It's a massive spread-- burgers and hot dogs, coleslaw and potato salad, three
bean salad and baked beans. They all want a turn at the grill but Branden
glares if they get too close. Jepha takes rolls of pictures, only half of which
would be fit for company, and Jepha complains that he'll have to drive a
hundred miles to be able to get them developed without scandal. He does manage
to get one of all of them, minus Frank who volunteers to take the picture.
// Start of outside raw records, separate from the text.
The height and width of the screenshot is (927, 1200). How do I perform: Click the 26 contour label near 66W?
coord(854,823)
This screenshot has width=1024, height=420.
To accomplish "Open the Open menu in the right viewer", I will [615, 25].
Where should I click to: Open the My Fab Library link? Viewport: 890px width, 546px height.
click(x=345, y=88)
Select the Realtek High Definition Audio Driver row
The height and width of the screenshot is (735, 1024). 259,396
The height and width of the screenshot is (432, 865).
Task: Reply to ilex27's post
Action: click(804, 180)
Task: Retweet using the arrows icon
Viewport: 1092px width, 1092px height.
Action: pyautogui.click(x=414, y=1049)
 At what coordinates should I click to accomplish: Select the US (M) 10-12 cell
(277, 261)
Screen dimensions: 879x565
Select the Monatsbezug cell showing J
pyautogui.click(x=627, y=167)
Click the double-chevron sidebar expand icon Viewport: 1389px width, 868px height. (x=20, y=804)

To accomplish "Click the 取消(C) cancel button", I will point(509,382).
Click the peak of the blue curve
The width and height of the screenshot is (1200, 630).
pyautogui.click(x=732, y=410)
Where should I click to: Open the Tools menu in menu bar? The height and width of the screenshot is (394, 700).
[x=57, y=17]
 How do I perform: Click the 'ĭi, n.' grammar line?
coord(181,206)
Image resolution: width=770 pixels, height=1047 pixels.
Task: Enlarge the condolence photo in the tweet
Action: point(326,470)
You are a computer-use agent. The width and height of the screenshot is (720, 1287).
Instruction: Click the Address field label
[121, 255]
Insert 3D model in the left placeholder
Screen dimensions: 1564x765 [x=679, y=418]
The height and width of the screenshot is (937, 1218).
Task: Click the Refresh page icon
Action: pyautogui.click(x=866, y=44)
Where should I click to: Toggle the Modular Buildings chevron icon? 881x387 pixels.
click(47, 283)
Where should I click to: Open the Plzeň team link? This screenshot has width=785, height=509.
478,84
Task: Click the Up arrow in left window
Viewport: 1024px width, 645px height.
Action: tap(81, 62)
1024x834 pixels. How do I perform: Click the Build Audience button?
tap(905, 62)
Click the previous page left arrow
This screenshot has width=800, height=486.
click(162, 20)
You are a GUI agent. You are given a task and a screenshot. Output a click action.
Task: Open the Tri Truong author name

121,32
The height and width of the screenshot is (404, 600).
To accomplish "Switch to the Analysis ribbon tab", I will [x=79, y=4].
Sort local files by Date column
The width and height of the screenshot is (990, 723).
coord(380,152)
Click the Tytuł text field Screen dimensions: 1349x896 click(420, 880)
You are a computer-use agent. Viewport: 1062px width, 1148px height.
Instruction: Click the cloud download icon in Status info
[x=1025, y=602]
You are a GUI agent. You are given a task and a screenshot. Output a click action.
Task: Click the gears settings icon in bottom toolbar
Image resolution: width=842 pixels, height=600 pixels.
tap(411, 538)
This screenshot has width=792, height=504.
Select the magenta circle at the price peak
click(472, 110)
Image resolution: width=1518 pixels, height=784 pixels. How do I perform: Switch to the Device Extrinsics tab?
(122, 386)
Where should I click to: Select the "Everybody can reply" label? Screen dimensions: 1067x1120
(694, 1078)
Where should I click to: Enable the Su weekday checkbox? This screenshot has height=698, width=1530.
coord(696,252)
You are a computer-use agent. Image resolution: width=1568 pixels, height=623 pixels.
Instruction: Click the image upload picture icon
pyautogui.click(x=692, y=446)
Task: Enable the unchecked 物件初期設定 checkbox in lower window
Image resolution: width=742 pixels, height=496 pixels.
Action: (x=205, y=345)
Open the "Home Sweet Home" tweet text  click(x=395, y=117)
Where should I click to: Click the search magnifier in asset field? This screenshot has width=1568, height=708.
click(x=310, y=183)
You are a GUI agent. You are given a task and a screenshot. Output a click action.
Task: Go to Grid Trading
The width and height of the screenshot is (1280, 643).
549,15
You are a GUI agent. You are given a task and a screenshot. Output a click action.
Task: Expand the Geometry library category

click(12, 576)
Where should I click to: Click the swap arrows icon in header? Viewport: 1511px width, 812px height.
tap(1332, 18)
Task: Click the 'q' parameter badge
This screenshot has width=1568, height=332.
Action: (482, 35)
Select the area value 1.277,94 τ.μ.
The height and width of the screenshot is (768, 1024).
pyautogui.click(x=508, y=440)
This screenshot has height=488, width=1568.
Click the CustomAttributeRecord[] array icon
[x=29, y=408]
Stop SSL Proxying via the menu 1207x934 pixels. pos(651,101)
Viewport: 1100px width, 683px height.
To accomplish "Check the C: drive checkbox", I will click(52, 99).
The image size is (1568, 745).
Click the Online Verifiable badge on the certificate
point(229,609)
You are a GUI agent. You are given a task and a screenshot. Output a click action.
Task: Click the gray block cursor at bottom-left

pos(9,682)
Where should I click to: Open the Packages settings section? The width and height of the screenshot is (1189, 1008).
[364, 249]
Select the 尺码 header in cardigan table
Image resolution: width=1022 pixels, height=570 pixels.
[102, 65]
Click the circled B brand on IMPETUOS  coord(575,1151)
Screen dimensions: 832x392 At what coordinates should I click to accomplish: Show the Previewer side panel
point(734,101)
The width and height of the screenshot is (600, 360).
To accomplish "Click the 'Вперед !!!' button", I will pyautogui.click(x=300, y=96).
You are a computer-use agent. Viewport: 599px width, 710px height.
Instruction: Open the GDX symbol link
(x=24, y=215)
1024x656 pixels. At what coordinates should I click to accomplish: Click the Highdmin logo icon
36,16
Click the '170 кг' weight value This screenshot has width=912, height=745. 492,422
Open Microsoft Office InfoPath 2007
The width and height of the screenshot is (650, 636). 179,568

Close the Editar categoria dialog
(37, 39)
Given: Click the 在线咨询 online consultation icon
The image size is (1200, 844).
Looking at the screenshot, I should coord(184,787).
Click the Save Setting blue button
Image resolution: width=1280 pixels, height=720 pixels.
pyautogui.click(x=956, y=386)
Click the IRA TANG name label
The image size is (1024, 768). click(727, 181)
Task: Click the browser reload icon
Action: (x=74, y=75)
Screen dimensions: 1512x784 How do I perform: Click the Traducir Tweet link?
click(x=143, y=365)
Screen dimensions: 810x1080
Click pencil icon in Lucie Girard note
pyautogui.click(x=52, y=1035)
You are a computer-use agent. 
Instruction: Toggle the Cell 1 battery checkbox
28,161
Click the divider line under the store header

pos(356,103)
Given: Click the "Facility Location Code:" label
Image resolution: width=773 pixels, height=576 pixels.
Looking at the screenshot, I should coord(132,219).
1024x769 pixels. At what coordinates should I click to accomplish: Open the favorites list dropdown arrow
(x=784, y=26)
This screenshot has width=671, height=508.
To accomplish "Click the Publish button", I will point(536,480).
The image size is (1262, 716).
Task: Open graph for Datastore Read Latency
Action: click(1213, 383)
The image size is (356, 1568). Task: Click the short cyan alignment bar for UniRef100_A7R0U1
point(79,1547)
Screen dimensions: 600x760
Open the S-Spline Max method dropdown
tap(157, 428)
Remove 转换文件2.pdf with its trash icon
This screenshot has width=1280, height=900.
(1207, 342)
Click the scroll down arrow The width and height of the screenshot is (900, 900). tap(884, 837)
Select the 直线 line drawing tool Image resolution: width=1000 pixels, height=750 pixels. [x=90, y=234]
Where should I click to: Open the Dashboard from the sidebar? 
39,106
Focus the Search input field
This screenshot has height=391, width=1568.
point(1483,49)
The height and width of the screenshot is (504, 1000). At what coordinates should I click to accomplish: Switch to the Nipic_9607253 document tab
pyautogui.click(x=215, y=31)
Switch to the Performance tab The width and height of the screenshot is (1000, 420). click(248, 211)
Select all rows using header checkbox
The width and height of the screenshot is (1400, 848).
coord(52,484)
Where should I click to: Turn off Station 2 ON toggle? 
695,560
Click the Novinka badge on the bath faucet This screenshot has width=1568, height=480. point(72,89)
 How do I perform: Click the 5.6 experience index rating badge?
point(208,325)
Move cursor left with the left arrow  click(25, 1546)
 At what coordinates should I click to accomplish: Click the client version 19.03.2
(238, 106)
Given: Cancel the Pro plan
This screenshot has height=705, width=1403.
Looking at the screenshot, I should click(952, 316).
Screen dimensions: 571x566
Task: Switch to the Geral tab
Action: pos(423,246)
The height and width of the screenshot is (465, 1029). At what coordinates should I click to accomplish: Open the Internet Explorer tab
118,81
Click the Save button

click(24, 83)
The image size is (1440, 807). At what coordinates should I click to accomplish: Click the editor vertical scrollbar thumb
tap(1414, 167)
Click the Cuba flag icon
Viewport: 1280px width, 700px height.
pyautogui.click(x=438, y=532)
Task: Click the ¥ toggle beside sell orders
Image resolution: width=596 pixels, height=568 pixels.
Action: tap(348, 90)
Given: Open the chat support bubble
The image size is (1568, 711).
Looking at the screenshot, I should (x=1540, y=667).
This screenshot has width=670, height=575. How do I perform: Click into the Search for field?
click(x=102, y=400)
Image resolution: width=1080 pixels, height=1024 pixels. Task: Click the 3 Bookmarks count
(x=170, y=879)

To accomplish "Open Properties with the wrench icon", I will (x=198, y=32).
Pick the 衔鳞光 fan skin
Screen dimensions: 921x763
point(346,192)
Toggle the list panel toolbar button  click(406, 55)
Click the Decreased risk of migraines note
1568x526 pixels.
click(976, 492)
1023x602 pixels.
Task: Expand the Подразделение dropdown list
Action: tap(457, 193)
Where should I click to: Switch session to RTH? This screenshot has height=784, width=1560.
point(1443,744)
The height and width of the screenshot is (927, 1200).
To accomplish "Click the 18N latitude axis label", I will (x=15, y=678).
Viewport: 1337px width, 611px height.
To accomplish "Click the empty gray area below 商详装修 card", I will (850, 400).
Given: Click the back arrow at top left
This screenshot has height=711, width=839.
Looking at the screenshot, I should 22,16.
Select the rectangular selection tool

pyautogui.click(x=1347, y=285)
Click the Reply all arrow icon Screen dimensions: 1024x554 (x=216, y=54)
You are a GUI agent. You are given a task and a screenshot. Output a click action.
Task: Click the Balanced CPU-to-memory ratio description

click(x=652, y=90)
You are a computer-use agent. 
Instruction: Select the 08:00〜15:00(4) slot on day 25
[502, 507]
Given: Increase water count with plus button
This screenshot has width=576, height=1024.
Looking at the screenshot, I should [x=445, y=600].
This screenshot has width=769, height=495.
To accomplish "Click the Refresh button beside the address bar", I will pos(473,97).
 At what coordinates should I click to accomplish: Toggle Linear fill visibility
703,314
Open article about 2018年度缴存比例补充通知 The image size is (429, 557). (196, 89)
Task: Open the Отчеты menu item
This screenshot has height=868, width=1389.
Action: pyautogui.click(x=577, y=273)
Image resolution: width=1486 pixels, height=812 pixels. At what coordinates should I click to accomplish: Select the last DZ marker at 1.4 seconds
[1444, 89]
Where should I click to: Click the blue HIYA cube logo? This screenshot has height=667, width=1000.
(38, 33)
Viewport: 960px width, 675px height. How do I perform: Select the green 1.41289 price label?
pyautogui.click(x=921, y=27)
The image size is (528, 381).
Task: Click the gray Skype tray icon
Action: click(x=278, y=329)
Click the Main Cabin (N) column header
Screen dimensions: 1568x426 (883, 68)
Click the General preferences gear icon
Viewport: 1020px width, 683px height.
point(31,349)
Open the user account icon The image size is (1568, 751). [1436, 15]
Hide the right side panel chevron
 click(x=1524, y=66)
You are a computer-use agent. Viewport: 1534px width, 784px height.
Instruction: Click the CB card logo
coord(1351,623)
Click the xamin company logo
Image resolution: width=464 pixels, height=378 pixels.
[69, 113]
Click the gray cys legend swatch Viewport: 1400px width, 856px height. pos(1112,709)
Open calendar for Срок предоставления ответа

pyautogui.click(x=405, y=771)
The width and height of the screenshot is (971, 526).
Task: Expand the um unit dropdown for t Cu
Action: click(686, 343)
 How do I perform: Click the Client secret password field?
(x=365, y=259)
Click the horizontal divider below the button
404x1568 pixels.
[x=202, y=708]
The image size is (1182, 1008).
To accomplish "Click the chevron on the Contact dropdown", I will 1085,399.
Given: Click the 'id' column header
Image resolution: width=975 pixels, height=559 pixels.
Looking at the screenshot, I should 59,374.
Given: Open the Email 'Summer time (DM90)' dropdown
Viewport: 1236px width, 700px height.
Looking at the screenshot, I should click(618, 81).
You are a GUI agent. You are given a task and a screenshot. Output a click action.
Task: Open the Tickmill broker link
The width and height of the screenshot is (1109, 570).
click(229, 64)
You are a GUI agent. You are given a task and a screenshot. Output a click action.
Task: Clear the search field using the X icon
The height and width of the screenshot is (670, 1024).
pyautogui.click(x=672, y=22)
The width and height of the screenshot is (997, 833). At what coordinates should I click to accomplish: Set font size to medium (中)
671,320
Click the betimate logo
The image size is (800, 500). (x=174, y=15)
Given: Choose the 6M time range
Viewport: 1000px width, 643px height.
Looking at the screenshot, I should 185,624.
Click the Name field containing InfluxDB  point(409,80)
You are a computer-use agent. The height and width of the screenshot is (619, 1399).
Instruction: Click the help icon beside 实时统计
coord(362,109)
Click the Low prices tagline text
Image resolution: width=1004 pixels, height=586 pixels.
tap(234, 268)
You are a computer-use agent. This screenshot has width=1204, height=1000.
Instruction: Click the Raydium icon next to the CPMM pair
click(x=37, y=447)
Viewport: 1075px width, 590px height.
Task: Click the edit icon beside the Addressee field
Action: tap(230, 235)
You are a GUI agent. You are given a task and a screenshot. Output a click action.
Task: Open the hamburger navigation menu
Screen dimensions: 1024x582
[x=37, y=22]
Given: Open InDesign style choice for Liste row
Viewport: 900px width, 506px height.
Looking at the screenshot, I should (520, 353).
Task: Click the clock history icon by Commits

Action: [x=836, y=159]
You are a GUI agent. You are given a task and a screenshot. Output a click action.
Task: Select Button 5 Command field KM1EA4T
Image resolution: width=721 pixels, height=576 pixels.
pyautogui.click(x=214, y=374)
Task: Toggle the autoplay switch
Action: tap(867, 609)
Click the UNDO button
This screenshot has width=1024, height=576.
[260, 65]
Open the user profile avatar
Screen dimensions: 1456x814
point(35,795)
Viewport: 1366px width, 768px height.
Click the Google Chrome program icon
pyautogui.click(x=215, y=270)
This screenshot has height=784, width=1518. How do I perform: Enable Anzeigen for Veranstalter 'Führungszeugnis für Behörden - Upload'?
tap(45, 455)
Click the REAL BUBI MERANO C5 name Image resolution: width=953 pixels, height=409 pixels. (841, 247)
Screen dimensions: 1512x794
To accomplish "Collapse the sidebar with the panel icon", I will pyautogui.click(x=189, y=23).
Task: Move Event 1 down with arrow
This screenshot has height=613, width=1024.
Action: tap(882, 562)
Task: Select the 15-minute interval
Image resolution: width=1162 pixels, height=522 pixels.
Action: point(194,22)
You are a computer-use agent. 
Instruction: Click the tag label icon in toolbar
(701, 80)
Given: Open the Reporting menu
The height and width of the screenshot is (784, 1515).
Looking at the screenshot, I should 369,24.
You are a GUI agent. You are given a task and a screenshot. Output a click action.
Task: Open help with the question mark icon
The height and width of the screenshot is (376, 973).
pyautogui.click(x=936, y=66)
"Family portraits are the shit," Frank says as he snaps it, and Bert is sure
he'll be laughing in that one, Quinn's hand stuffed discreetly in his back
pocket.
Brendon and Dan are weirdly quiet around each other, but they disappear after
an hour or so and Bert laughs to himself. He elbows Quinn in the side when he
comes stumbling around to the patio from the side yard, eyes wide. He says,
"Did you know Brendon and Dan--"
"Leave it alone," Jepha says, handing the tongs to Branden, but Bert thinks he
looks oddly happy.
"Leave what alone?" Branden asks, and Jepha's smile slips just a little.
"You knew," Quinn says to Bert, and Bert just shrugs. Quinn glares at him for a
second before leaning in to whisper "Wanna go watch them make out?"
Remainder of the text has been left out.